Texto citado:
++++
Pensamento de mesa de bar... Leio e releio o guia de O Estado de São Paulo da nova ortografia do português. Continuo achando danado tirar o acento agudo de ideia, por exemplo. Dói mesmo fazer isso. Mas um detalhe entre as regras é mais curioso: subumano, que era sub-humano. A nova norma para hífen diz que a gente não deve usar o sinal gráfico "quando o primeiro elemento terminar com vogal e o segundo começar com consoante, exceto o h". Por que subumano tem uma "lei própria", digamos assim? Subumano é exceção na língua e exclusão na vida.

Ps: SUBUMANO Adj. 1. Que está abaixo do nível humano. 2. Desumano, inumano. Fonte: Larousse Dicionário da Língua Portuguesa.

Meu vizinho é um espigão

"Meu vizinho é um espigão", diria a casinha branca, dos tempos de veraneio, espremida entre as torres altíssimas da avenida beiramar, no início do Pina. Quem passar por lá pode reparar no contraste. Dia desses, bati na porta da propriedade branquinha, para saber o motivo da teimosia, digamos assim. Fui catar uma pauta e levei um fora. A senhora que me atendeu não deu qualquer pista do dono da casinha, uma testemunha de décadas de histórias e mudança de paisagem da orla. Mas pedi a foto ao meu colega Ricardo Fernandes. Não desistirei.
++++
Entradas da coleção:
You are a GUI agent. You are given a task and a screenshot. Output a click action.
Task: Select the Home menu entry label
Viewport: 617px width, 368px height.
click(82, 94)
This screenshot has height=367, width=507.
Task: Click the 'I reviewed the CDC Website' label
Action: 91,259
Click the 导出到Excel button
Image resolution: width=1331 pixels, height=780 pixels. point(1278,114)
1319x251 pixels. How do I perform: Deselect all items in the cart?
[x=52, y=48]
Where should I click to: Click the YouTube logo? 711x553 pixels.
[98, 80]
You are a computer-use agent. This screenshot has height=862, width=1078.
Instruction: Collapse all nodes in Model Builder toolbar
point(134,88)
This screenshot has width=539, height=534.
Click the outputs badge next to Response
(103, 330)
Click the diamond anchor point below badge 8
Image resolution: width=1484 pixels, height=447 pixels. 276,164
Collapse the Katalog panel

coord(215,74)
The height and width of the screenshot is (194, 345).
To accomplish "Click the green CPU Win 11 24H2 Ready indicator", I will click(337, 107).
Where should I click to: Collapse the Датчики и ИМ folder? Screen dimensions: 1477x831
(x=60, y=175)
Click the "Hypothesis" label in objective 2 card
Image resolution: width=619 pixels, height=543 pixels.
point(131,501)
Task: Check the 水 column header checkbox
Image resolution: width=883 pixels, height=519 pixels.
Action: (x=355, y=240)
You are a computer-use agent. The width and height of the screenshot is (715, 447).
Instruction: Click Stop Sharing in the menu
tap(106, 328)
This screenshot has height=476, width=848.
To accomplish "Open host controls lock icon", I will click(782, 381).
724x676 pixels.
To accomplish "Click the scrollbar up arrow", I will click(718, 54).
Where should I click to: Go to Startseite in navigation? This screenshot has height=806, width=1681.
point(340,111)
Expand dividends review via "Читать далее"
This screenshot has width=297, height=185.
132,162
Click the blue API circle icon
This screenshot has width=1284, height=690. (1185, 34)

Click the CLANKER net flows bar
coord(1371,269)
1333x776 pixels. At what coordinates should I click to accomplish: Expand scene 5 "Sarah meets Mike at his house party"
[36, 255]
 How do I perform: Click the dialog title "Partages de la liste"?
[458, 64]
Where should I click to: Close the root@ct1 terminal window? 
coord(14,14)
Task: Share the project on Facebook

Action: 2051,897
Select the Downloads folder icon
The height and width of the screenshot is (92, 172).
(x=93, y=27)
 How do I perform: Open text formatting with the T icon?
++++
Tarefa escrita:
Transcreva do texto citado, sem alterações, o trecho que começa nas palavras "Pensamento de mesa" e termina em "exclusão na vida.".

Resposta à tarefa:
Pensamento de mesa de bar... Leio e releio o guia de O Estado de São Paulo da nova ortografia do português. Continuo achando danado tirar o acento agudo de ideia, por exemplo. Dói mesmo fazer isso. Mas um detalhe entre as regras é mais curioso: subumano, que era sub-humano. A nova norma para hífen diz que a gente não deve usar o sinal gráfico "quando o primeiro elemento terminar com vogal e o segundo começar com consoante, exceto o h". Por que subumano tem uma "lei própria", digamos assim? Subumano é exceção na língua e exclusão na vida.